L'exposition au Musée d'art contemporain, qui prétend être l'aperçu le plus complet de l'œuvre de Sugimoto jamais tenté, est intitulée à juste titre Machine à remonter le temps. S'il y a un sujet qui revient dans chacune des diverses séries de l'artiste, c'est bien le temps. Il est prêt à nous ramener à l'aube de la conscience et à nous faire réfléchir à notre propre mortalité.

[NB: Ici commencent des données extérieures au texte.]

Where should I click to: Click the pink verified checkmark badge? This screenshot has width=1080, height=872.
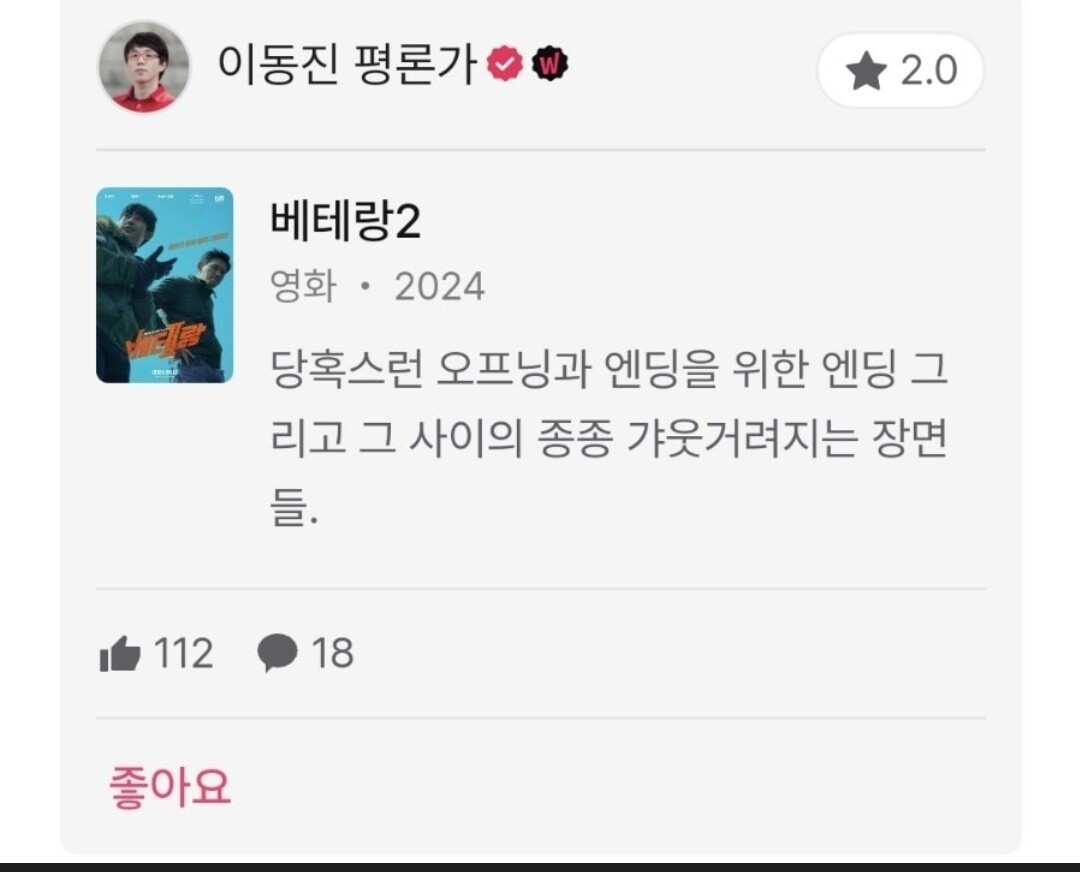click(x=505, y=63)
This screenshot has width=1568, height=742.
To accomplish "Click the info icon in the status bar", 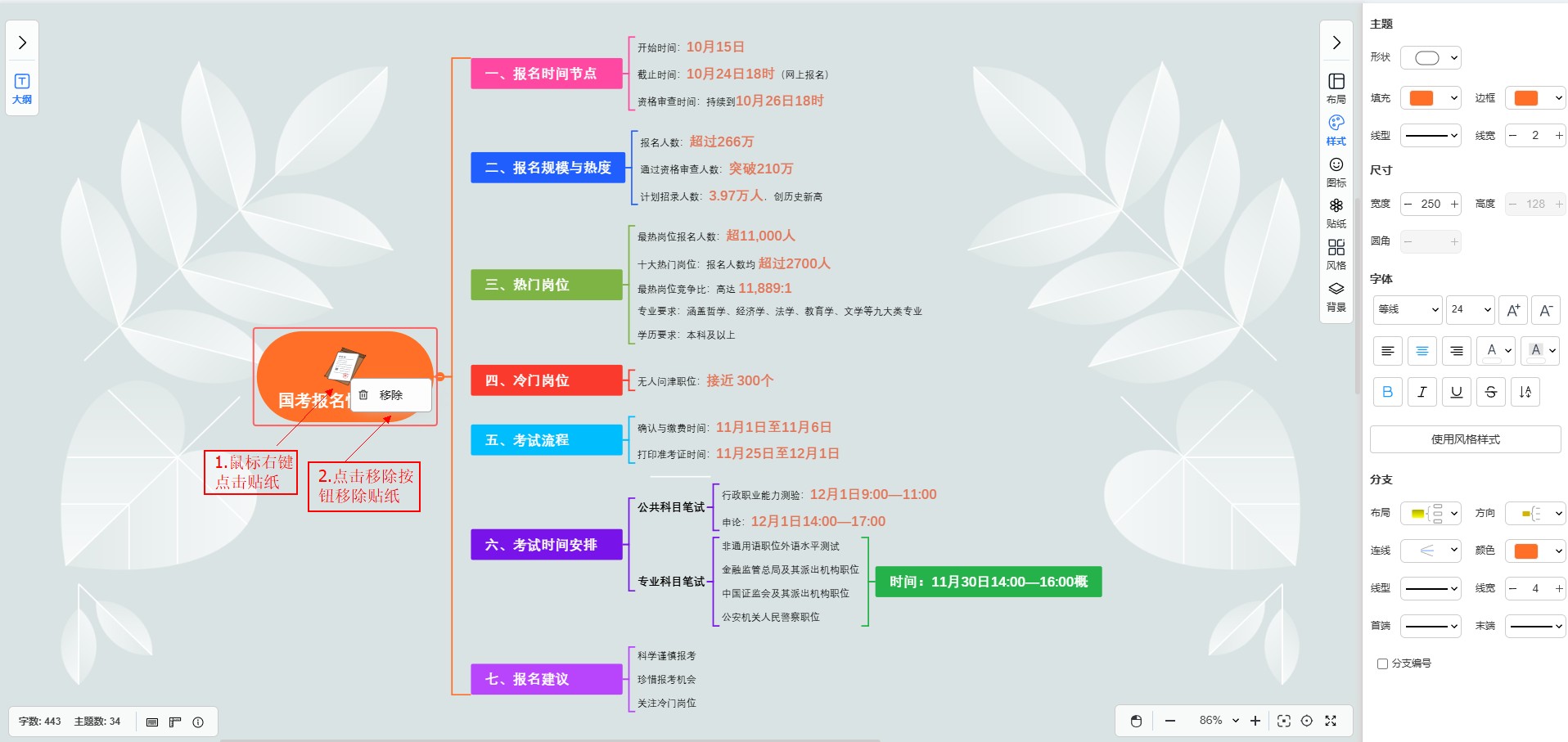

Sugimoto a étudié des moyens de ralentir le processus photographique, avec des images produites sur une longue durée. Dans d'autres œuvres, il a figé des éclairs ou des rafales d'électricité, capturant ainsi un enregistrement permanent d'un simple instant. Dans une série épique de paysages marins, il évoque un sentiment d'intemporalité que l'on ne trouve dans aucune création humaine.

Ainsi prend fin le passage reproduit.